**Problem statement**
Reproduce only the lines from the one containing "Image resolution: width=326" through the end of the data, exactly as they stand.

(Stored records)
Segment Open

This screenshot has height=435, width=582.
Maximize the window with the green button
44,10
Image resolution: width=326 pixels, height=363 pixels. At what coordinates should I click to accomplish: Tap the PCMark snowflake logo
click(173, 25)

Segment Closed

**Task solution**
Image resolution: width=326 pixels, height=363 pixels. At what coordinates should I click to accomplish: Tap the PCMark snowflake logo
click(173, 25)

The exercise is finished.